• PROBLEM DETAILS
For the records below, give the count of lines holding the word "column" and nothing more.

• RECORDS SHOWN
···

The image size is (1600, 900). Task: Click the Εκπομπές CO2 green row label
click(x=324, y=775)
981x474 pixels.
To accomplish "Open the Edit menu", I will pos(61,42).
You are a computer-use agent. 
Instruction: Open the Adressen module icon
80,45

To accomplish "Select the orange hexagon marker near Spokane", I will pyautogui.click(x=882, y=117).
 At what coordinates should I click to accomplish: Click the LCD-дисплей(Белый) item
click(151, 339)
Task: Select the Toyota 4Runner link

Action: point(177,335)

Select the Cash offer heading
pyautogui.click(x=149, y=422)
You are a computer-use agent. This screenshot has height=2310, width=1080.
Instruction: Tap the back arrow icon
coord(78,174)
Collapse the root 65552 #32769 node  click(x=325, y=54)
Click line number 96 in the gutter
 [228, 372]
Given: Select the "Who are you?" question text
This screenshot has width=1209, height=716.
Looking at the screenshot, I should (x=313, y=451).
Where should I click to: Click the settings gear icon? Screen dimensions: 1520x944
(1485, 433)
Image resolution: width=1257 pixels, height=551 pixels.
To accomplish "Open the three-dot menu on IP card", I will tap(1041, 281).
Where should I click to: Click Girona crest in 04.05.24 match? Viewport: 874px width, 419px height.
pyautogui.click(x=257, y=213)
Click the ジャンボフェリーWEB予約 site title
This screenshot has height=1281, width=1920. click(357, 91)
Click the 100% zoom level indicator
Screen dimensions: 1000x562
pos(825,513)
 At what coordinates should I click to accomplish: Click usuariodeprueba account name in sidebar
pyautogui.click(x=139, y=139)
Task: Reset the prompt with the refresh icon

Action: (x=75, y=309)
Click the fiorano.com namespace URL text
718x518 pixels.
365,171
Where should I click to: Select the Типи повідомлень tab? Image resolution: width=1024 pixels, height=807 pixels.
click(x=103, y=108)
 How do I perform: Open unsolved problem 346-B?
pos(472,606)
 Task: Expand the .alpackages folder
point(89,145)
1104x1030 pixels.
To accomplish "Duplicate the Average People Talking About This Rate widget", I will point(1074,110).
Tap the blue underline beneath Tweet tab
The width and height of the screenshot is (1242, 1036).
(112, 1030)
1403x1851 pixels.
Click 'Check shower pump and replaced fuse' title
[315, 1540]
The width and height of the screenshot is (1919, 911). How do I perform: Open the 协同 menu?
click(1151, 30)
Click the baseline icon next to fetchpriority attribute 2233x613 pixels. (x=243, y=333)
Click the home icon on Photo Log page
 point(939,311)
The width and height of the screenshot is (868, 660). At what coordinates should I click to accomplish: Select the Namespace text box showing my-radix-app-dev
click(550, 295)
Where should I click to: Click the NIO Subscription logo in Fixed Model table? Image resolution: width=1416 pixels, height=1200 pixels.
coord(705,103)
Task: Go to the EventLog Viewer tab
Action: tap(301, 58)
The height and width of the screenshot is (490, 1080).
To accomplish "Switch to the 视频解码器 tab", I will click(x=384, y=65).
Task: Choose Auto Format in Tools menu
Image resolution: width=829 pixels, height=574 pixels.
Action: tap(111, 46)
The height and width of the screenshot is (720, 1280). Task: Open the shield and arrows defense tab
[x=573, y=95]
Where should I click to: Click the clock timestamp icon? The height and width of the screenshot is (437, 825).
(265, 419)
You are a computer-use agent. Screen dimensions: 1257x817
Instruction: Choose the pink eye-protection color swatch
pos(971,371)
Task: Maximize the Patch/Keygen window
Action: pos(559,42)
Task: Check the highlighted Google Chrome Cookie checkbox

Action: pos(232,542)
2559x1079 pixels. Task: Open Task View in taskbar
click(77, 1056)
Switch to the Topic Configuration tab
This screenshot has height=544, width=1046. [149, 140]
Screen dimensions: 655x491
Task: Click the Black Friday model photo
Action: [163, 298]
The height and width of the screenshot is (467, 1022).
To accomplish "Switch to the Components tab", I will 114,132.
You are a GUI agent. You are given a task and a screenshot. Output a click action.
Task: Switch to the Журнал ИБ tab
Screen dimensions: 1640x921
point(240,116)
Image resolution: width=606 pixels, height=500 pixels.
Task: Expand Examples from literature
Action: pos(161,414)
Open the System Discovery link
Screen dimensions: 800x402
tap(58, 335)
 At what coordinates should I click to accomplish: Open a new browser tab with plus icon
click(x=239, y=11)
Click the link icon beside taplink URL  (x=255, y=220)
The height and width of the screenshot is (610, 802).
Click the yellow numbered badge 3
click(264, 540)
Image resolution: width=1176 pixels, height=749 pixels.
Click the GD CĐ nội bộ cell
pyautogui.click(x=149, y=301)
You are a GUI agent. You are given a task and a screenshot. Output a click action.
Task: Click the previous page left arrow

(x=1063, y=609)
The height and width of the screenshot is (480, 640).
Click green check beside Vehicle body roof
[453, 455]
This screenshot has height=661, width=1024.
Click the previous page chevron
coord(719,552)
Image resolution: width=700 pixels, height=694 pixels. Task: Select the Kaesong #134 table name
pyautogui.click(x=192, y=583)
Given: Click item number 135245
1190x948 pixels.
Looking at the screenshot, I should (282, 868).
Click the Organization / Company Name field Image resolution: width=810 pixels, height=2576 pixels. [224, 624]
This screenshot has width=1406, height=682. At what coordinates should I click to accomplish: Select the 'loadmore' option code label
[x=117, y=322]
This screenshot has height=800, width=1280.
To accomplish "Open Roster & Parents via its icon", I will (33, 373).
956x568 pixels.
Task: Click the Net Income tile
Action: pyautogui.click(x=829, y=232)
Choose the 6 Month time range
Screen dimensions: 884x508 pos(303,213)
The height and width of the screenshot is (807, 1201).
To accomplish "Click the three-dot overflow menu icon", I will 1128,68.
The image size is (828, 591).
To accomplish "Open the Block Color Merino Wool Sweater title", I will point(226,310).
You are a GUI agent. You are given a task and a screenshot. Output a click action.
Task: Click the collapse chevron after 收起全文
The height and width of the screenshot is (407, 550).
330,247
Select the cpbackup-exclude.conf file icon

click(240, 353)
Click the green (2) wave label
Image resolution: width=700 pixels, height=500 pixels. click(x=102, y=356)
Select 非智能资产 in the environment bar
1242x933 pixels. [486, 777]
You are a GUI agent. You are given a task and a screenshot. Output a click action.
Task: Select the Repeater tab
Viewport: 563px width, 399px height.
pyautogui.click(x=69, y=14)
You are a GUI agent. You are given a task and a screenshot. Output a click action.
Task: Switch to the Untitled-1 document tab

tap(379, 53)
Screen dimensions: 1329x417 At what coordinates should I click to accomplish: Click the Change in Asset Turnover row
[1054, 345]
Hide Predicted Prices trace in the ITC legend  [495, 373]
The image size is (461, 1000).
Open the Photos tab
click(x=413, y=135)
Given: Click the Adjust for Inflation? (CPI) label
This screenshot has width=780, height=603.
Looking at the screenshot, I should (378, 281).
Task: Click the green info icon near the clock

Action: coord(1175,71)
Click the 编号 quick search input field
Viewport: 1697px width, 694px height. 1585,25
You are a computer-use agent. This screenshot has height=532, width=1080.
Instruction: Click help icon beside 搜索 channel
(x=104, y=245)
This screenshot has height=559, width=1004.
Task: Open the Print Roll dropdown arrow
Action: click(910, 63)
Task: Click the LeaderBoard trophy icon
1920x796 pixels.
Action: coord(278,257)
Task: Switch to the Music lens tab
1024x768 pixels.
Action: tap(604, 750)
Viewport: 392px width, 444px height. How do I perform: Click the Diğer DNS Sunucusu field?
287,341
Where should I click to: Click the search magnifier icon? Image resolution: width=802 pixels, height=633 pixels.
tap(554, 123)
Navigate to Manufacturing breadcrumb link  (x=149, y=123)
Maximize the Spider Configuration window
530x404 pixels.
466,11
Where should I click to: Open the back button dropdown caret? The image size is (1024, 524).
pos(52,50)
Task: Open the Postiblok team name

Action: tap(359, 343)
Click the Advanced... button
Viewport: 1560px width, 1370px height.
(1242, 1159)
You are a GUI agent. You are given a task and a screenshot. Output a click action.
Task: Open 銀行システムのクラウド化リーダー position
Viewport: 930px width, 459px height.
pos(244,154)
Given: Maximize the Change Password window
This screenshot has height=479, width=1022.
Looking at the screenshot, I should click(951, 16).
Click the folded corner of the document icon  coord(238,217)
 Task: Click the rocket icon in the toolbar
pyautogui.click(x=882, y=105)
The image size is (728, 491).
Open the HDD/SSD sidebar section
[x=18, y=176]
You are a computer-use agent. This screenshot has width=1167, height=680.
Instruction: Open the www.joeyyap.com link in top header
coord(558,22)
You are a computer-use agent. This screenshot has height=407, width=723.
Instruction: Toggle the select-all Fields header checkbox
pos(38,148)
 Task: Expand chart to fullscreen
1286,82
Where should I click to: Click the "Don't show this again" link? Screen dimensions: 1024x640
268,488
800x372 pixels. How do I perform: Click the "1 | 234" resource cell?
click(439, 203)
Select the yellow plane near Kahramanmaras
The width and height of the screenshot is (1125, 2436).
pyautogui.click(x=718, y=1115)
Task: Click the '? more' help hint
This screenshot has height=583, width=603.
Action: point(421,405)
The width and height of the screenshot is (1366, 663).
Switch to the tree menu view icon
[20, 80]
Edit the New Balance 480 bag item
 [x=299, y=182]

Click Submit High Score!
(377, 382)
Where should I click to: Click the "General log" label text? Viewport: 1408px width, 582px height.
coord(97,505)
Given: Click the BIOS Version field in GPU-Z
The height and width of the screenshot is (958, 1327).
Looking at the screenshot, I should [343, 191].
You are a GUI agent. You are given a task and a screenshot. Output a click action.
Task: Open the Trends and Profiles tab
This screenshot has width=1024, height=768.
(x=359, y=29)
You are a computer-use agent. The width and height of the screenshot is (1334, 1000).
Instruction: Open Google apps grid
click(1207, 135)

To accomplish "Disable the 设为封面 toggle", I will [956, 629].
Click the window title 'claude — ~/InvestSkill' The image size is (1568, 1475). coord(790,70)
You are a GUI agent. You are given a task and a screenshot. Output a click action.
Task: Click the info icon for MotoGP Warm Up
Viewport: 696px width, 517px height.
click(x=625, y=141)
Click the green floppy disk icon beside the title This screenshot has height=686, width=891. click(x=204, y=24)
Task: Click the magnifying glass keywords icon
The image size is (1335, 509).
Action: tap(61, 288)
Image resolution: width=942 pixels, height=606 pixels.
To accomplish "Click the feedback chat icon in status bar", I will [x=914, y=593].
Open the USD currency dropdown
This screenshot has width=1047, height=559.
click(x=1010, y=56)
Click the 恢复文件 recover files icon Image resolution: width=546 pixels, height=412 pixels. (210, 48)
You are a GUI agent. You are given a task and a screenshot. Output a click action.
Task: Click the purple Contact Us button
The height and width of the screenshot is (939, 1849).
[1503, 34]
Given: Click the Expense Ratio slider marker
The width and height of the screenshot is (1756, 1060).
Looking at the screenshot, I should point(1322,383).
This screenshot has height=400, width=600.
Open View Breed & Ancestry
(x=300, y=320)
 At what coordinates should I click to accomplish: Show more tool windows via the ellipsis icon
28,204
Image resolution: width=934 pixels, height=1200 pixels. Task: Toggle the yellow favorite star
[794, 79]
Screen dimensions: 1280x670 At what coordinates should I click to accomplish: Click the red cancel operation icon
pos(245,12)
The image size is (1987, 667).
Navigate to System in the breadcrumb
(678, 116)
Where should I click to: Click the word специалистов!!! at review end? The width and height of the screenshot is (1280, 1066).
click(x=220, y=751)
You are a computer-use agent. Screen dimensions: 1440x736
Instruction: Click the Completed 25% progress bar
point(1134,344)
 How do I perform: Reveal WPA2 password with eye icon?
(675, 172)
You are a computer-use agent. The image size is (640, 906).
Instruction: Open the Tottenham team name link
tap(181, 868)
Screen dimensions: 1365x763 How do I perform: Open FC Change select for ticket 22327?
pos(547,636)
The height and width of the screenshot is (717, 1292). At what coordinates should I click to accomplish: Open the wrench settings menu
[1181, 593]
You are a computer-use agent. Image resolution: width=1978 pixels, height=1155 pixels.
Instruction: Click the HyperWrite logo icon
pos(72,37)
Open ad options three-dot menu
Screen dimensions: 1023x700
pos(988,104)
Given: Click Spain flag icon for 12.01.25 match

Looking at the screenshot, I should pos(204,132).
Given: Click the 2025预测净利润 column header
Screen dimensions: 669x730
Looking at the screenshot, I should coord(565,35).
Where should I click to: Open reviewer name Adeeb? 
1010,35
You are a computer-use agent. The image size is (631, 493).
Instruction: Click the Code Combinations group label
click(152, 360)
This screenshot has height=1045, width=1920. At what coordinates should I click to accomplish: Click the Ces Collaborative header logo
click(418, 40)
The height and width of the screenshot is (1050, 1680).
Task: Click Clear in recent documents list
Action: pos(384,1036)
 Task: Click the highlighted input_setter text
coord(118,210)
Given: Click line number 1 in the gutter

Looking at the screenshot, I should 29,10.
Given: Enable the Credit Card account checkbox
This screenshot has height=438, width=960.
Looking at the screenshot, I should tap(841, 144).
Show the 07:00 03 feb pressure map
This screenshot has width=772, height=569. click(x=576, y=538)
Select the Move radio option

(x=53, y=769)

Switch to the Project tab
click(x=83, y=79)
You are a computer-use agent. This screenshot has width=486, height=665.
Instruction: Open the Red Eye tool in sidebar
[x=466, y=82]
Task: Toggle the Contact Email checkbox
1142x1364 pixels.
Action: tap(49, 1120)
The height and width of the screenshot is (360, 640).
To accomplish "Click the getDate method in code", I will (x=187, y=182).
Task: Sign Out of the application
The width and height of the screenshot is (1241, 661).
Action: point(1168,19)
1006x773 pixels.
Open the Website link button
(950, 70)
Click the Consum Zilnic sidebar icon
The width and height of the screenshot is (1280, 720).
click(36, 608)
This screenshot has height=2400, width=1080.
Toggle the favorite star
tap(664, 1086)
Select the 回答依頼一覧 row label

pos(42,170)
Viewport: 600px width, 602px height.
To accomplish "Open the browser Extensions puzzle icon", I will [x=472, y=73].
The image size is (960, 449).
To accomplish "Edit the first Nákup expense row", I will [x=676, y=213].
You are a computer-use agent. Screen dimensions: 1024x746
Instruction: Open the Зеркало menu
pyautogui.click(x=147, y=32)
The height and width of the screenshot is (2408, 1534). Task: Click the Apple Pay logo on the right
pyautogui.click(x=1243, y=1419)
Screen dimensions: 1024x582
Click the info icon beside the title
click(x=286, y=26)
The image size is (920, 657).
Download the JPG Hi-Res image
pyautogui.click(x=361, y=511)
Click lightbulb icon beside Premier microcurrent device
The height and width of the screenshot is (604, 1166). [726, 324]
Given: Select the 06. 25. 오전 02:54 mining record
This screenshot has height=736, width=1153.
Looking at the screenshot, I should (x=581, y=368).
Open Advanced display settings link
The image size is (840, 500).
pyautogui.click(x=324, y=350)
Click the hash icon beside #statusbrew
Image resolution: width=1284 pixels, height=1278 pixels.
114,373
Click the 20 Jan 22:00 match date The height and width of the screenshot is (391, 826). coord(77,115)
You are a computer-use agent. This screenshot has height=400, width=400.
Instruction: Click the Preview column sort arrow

···

• ANSWER TO THE PROBLEM
2